◆ Task instructions ◆
What is needed is the whole of the data, set down exactly.

Dataset entries:
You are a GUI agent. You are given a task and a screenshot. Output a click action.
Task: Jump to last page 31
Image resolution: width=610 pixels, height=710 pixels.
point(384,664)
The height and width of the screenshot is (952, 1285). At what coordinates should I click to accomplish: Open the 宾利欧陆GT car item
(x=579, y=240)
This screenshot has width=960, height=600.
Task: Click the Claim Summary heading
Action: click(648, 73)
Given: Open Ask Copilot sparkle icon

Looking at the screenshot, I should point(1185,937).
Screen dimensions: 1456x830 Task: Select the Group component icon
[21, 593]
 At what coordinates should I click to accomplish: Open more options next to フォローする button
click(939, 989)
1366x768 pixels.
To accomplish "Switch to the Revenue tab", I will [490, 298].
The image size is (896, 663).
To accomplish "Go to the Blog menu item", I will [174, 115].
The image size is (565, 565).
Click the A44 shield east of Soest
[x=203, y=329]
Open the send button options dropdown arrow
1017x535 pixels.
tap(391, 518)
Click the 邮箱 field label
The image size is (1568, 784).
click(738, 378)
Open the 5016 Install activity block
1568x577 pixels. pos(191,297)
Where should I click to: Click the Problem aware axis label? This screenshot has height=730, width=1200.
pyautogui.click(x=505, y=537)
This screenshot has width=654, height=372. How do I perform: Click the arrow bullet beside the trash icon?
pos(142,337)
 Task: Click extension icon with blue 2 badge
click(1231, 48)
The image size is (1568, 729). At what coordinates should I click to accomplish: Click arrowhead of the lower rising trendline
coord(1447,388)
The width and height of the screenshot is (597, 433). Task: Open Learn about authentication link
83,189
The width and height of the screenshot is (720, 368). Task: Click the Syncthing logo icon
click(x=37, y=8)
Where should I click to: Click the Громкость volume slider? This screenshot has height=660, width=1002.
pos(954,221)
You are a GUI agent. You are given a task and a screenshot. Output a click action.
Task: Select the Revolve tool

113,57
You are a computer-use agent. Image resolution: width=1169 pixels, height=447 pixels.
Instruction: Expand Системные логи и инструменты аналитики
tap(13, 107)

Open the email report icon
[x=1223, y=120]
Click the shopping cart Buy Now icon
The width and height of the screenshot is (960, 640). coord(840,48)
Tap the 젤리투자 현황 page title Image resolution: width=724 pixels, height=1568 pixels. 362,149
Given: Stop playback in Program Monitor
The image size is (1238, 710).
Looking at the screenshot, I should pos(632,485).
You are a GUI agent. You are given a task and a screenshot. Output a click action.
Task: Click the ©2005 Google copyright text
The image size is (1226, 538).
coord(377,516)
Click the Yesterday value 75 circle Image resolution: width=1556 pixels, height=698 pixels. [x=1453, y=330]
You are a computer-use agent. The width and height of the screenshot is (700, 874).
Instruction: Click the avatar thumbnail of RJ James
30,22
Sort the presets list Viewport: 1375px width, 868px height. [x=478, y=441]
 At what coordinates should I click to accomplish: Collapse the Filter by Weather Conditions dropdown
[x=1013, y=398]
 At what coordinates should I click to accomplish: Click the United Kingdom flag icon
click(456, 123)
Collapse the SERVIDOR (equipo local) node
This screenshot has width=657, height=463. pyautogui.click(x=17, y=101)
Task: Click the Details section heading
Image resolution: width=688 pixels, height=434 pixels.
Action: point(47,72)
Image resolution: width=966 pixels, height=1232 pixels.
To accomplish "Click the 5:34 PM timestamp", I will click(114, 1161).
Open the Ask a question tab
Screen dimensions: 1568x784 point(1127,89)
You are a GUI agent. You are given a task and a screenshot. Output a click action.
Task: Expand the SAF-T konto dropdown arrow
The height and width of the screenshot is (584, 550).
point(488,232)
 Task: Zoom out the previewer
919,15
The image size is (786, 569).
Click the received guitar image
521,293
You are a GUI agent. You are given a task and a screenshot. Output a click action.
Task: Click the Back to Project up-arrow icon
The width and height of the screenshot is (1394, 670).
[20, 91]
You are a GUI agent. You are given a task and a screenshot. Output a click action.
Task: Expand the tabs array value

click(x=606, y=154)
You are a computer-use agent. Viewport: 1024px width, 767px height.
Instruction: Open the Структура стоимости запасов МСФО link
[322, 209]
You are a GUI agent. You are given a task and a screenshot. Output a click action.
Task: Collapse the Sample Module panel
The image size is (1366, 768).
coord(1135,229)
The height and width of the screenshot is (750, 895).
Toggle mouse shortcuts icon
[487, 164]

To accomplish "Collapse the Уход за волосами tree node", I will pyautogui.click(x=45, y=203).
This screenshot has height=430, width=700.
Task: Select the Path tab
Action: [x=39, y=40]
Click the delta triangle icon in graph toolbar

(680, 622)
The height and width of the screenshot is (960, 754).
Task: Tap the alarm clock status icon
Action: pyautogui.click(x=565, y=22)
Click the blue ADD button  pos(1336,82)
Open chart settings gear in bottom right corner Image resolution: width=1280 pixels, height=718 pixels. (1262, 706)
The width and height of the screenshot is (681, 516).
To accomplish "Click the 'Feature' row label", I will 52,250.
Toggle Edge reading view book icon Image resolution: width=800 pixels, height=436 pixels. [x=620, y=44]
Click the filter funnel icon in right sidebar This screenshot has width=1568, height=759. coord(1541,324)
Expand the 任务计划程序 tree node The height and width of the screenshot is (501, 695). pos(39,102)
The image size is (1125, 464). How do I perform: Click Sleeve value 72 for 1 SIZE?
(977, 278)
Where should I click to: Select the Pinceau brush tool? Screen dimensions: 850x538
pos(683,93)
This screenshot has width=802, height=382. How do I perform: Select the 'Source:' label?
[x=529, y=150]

◆ Your solution ◆
You are a GUI agent. You are given a task and a screenshot. Output a click action.
Task: Jump to last page 31
Image resolution: width=610 pixels, height=710 pixels.
point(384,664)
The height and width of the screenshot is (952, 1285). At what coordinates should I click to accomplish: Open the 宾利欧陆GT car item
(x=579, y=240)
This screenshot has width=960, height=600.
Task: Click the Claim Summary heading
Action: click(648, 73)
Given: Open Ask Copilot sparkle icon

Looking at the screenshot, I should point(1185,937).
Screen dimensions: 1456x830 Task: Select the Group component icon
[21, 593]
 At what coordinates should I click to accomplish: Open more options next to フォローする button
click(939, 989)
1366x768 pixels.
To accomplish "Switch to the Revenue tab", I will [490, 298].
The image size is (896, 663).
To accomplish "Go to the Blog menu item", I will [174, 115].
The image size is (565, 565).
Click the A44 shield east of Soest
[x=203, y=329]
Open the send button options dropdown arrow
1017x535 pixels.
tap(391, 518)
Click the 邮箱 field label
The image size is (1568, 784).
click(738, 378)
Open the 5016 Install activity block
1568x577 pixels. pos(191,297)
Where should I click to: Click the Problem aware axis label? This screenshot has height=730, width=1200.
pyautogui.click(x=505, y=537)
This screenshot has width=654, height=372. How do I perform: Click the arrow bullet beside the trash icon?
pos(142,337)
 Task: Click extension icon with blue 2 badge
click(1231, 48)
The image size is (1568, 729). At what coordinates should I click to accomplish: Click arrowhead of the lower rising trendline
coord(1447,388)
The width and height of the screenshot is (597, 433). Task: Open Learn about authentication link
83,189
The width and height of the screenshot is (720, 368). Task: Click the Syncthing logo icon
click(x=37, y=8)
Where should I click to: Click the Громкость volume slider? This screenshot has height=660, width=1002.
pos(954,221)
You are a GUI agent. You are given a task and a screenshot. Output a click action.
Task: Select the Revolve tool

113,57
You are a computer-use agent. Image resolution: width=1169 pixels, height=447 pixels.
Instruction: Expand Системные логи и инструменты аналитики
tap(13, 107)

Open the email report icon
[x=1223, y=120]
Click the shopping cart Buy Now icon
The width and height of the screenshot is (960, 640). coord(840,48)
Tap the 젤리투자 현황 page title Image resolution: width=724 pixels, height=1568 pixels. 362,149
Given: Stop playback in Program Monitor
The image size is (1238, 710).
Looking at the screenshot, I should pos(632,485).
You are a GUI agent. You are given a task and a screenshot. Output a click action.
Task: Click the ©2005 Google copyright text
The image size is (1226, 538).
coord(377,516)
Click the Yesterday value 75 circle Image resolution: width=1556 pixels, height=698 pixels. [x=1453, y=330]
You are a computer-use agent. The width and height of the screenshot is (700, 874).
Instruction: Click the avatar thumbnail of RJ James
30,22
Sort the presets list Viewport: 1375px width, 868px height. [x=478, y=441]
 At what coordinates should I click to accomplish: Collapse the Filter by Weather Conditions dropdown
[x=1013, y=398]
 At what coordinates should I click to accomplish: Click the United Kingdom flag icon
click(456, 123)
Collapse the SERVIDOR (equipo local) node
This screenshot has width=657, height=463. pyautogui.click(x=17, y=101)
Task: Click the Details section heading
Image resolution: width=688 pixels, height=434 pixels.
Action: point(47,72)
Image resolution: width=966 pixels, height=1232 pixels.
To accomplish "Click the 5:34 PM timestamp", I will click(114, 1161).
Open the Ask a question tab
Screen dimensions: 1568x784 point(1127,89)
You are a GUI agent. You are given a task and a screenshot. Output a click action.
Task: Expand the SAF-T konto dropdown arrow
The height and width of the screenshot is (584, 550).
point(488,232)
 Task: Zoom out the previewer
919,15
The image size is (786, 569).
Click the received guitar image
521,293
You are a GUI agent. You are given a task and a screenshot. Output a click action.
Task: Click the Back to Project up-arrow icon
The width and height of the screenshot is (1394, 670).
[20, 91]
You are a GUI agent. You are given a task and a screenshot. Output a click action.
Task: Expand the tabs array value

click(x=606, y=154)
You are a computer-use agent. Viewport: 1024px width, 767px height.
Instruction: Open the Структура стоимости запасов МСФО link
[322, 209]
You are a GUI agent. You are given a task and a screenshot. Output a click action.
Task: Collapse the Sample Module panel
The image size is (1366, 768).
coord(1135,229)
The height and width of the screenshot is (750, 895).
Toggle mouse shortcuts icon
[487, 164]

To accomplish "Collapse the Уход за волосами tree node", I will pyautogui.click(x=45, y=203).
This screenshot has height=430, width=700.
Task: Select the Path tab
Action: [x=39, y=40]
Click the delta triangle icon in graph toolbar

(680, 622)
The height and width of the screenshot is (960, 754).
Task: Tap the alarm clock status icon
Action: pyautogui.click(x=565, y=22)
Click the blue ADD button  pos(1336,82)
Open chart settings gear in bottom right corner Image resolution: width=1280 pixels, height=718 pixels. (1262, 706)
The width and height of the screenshot is (681, 516).
To accomplish "Click the 'Feature' row label", I will 52,250.
Toggle Edge reading view book icon Image resolution: width=800 pixels, height=436 pixels. [x=620, y=44]
Click the filter funnel icon in right sidebar This screenshot has width=1568, height=759. coord(1541,324)
Expand the 任务计划程序 tree node The height and width of the screenshot is (501, 695). pos(39,102)
The image size is (1125, 464). How do I perform: Click Sleeve value 72 for 1 SIZE?
(977, 278)
Where should I click to: Select the Pinceau brush tool? Screen dimensions: 850x538
pos(683,93)
This screenshot has width=802, height=382. How do I perform: Select the 'Source:' label?
[x=529, y=150]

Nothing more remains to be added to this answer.